KG-AD: Knowledge Graph-Based Scene Understanding

The proposed KG-enhanced semantic scene understanding framework. Given a scene, the KG represents objects, traffic rules, class hierarchies, and scenario-specific semantic descriptions, enabling richer dilemma reasoning than 3D Scene Graphs.

Key Contributions

KG-enhanced scene representation — a Knowledge Graph encoding not only spatial structure but also traffic rules, class hierarchies, commonsense context, and scenario-specific rdfs:comment descriptions, enabling structured dilemma reasoning beyond what 3DSGs provide.
Controlled LLM-as-judge evaluation — 30 scene-understanding queries across 6 cognitive categories, evaluated N=300 times (GPT-4o-mini answering / GPT-4o judging), yielding statistically rigorous comparisons with Wilcoxon signed-rank test and effect size reporting.
Large performance gain on dilemma reasoning — KG significantly outperforms 3DSG baseline (mean 0.00 vs. 3.56, p<0.001, Cohen's d=0.84), with the largest gain in dilemma-specific queries (+1.71).
5-condition ablation revealing the key driver — systematic ablation (LLM-only → KG-structure → 3DSG → 3DSG+NL → KG full) isolates natural-language rdfs:comment descriptions as the dominant contributor, not ontological structure alone.

Abstract

For autonomous vehicles to operate safely in real-world environments, they must go beyond object detection and understand semantic relations and situational context within a scene. In particular, dilemma situations involving conflicting constraints — such as accident avoidance, pedestrian priority, and traffic rule compliance — are difficult to resolve using conventional 3D Scene Graphs (3DSGs), which mainly represent spatial structure.

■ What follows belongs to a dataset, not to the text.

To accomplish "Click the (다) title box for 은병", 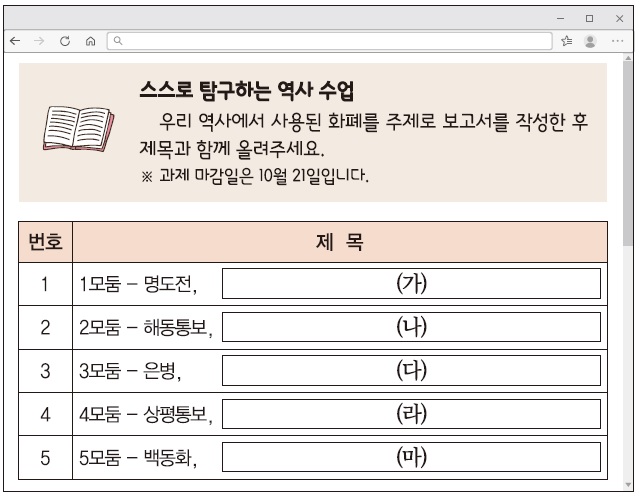I will tap(410, 370).
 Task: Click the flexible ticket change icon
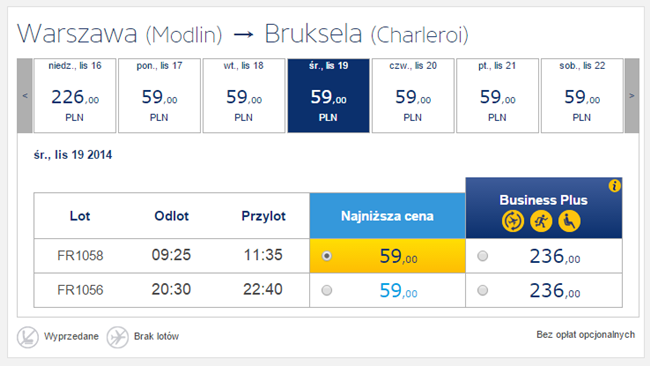point(513,221)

To address this limitation, this paper proposes a Knowledge Graph (KG)-enhanced semantic scene understanding framework tailored to autonomous driving dilemma scenarios. The proposed KG represents not only objects, attributes, and relations, but also traffic rules, class hierarchies, commonsense context, and scenario-specific semantic descriptions in a structured form.

We evaluate the framework using 30 scene-understanding queries across six cognitive categories under a controlled LLM-as-judge setting (GPT-4o-mini for answering, GPT-4o for judging; N=300). Results show that the KG-based method significantly outperforms the 3DSG baseline in reasoning quality (mean 4.41 vs. 3.56, Wilcoxon p<0.001, Cohen's d=0.84), with the largest gains in dilemma reasoning (+1.71) while spatial queries confirm design fairness (−0.07). A five-condition ablation study reveals that natural-language semantic descriptions (rdfs:comment) are the dominant contributor to performance.

Method

Experimental Setup

We construct a controlled dilemma scenario at an urban intersection and compare two retrieval strategies on identical perceptual input — isolating the contribution of structured domain knowledge. Both modes receive the same objects, spatial relations, and observational states; only the knowledge representation differs.

KG mode: SPARQL queries over GraphDB DrivingKG (1,498 triples; OWL RDFplus-optimized). Context includes triples, rdfs:comment natural-language descriptions, and ontology class hierarchy.
3DSG baseline: Graph traversal over scene_graph.json (48 nodes, 23 edges). An enhanced 3DSG with spatial relations, object attributes, and observable states — matching the informationally richer definition from Armeni et al. and Rosinol et al.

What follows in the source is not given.